I have a list that I need to sort by the most popular elements. Is there a method to accomplish that?
After I re-sort it, I also need to get rid of duplicates. I have an idea of a function in my mind for this but it seems inefficient, so are there built-in methods to help with this?
[1,5,4,6,4,1,4,5].group_by {|x| x}.sort_by {|x,list| [-list.size,x]}.map(&:first)
=> [4,1,5,6]
Like that?
The Array#sort method takes an optional predicate to compare two elements, so...
list.sort { |a, b| a.popularity <=> b.popularity }
To eliminate duplicates, use Array#uniq.
list.uniq
To glue them together,
list = list.sort { |a, b| a.popularity <=> b.popularity }.unique
Or simply
list.sort! { |a, b| a.popularity <=> b.popularity }.uniq!
Iterating through the list to build a hash that maps item -> number of times just need one visit of all elements of the list, then operations with the hash would be constant time, so O(n), that doesn't seem so expensive.
The uniq method takes a block, so you can specify which 'property' of your object has to be uniq.

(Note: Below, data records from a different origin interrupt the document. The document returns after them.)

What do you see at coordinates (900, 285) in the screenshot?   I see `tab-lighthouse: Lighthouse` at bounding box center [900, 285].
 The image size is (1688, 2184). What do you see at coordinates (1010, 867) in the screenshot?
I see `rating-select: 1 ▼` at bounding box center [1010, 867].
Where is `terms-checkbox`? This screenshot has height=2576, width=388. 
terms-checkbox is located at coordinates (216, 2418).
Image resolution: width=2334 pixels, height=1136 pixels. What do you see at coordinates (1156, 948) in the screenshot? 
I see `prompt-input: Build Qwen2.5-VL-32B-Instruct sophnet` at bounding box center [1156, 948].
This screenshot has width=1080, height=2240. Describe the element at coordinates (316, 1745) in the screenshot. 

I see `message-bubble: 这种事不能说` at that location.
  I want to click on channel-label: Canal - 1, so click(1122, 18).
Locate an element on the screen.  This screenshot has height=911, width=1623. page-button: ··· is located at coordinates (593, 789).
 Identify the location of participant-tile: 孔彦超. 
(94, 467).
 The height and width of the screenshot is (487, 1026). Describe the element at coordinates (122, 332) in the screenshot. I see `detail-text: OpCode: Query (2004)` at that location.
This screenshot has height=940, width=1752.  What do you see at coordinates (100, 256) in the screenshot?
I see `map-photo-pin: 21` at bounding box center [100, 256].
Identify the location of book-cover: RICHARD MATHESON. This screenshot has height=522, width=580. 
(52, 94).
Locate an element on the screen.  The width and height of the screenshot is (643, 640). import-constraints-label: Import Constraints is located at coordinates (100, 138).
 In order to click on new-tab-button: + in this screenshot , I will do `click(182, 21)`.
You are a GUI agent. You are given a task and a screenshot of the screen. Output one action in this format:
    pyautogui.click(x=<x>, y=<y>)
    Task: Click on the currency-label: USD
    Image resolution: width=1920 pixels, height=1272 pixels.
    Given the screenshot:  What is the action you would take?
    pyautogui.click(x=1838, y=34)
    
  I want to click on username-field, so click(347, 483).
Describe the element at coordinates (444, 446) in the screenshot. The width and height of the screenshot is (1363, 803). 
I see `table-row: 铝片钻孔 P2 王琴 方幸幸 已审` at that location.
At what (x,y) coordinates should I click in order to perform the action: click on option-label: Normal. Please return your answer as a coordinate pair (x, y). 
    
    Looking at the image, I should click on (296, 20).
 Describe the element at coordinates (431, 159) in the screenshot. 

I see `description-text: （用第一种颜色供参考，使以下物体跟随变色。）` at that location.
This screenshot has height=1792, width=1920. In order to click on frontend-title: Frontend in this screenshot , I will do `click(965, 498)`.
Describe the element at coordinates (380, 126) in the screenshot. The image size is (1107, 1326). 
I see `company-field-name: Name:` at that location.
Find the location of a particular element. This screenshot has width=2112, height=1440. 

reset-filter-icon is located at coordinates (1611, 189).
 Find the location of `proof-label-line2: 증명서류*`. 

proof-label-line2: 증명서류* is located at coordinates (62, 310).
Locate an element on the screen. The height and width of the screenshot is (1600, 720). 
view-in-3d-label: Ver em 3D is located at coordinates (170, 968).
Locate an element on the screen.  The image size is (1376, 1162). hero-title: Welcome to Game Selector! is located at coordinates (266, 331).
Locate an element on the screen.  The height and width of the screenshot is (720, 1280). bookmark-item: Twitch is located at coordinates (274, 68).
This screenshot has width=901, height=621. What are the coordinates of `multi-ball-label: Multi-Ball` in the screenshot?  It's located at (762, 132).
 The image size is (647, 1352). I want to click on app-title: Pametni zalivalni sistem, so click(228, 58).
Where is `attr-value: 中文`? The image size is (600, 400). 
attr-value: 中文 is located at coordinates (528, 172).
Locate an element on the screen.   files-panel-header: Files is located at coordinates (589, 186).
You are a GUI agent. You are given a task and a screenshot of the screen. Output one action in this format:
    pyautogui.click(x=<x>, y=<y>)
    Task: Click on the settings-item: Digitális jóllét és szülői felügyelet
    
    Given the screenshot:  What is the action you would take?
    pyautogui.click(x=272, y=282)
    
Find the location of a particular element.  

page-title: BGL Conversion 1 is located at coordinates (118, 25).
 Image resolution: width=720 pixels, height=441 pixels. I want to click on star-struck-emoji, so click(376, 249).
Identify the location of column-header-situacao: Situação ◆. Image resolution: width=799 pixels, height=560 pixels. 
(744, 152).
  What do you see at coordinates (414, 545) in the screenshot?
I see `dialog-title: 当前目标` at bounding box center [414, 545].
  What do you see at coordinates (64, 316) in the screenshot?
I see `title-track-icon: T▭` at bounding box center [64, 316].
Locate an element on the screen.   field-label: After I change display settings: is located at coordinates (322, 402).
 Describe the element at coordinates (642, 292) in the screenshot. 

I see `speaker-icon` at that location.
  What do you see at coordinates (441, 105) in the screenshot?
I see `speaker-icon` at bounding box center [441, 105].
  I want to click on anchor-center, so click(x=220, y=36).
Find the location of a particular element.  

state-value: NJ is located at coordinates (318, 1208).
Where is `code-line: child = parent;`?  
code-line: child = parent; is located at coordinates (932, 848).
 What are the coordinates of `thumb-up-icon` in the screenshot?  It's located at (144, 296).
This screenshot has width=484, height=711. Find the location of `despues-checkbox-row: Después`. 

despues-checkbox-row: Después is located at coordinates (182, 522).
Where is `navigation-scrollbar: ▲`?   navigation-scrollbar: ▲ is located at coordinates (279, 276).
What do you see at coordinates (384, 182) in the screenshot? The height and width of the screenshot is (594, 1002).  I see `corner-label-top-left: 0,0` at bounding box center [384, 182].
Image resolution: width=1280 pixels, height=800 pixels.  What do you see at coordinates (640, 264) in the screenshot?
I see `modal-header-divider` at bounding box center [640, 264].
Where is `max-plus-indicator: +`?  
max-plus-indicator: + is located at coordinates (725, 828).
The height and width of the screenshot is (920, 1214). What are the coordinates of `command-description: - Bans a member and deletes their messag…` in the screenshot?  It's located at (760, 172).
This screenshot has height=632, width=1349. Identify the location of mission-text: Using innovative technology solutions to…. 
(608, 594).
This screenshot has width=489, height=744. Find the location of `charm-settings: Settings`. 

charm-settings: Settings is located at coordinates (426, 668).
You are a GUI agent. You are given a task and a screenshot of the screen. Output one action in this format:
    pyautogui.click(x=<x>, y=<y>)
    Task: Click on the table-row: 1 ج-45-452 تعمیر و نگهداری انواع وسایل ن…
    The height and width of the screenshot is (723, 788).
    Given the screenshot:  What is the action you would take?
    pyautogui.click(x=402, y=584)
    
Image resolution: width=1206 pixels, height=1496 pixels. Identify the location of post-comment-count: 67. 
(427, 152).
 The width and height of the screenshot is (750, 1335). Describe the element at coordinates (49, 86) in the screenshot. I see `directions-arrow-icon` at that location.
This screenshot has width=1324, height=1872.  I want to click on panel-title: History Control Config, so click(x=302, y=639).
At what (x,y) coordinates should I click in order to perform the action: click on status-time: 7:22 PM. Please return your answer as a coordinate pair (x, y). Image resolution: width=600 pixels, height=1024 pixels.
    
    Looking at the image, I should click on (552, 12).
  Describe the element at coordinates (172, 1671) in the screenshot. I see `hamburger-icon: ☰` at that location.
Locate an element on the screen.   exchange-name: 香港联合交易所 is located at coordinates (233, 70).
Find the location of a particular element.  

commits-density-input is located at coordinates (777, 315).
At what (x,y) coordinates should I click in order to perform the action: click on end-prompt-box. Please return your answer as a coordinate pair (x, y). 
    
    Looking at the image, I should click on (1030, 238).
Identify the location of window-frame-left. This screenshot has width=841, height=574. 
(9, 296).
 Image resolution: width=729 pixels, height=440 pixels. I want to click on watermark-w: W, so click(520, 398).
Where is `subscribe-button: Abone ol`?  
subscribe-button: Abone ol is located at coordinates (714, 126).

new_list = list.sort_by{|el| el.popularity}.uniq{|el| el.popularity}
Most of these answers didn't work for me, except for Glenn Mcdonalds (up until i posted this answer) I found an answer to my own question somewhere else like this
list = [2,1,4,4,4,1] #for example
count = Hash.new(0)
list.each {|element| count[element] += 1} #or some other parameter than element
list = list.uniq.sort {|x,y| count[y] <=> count[x]}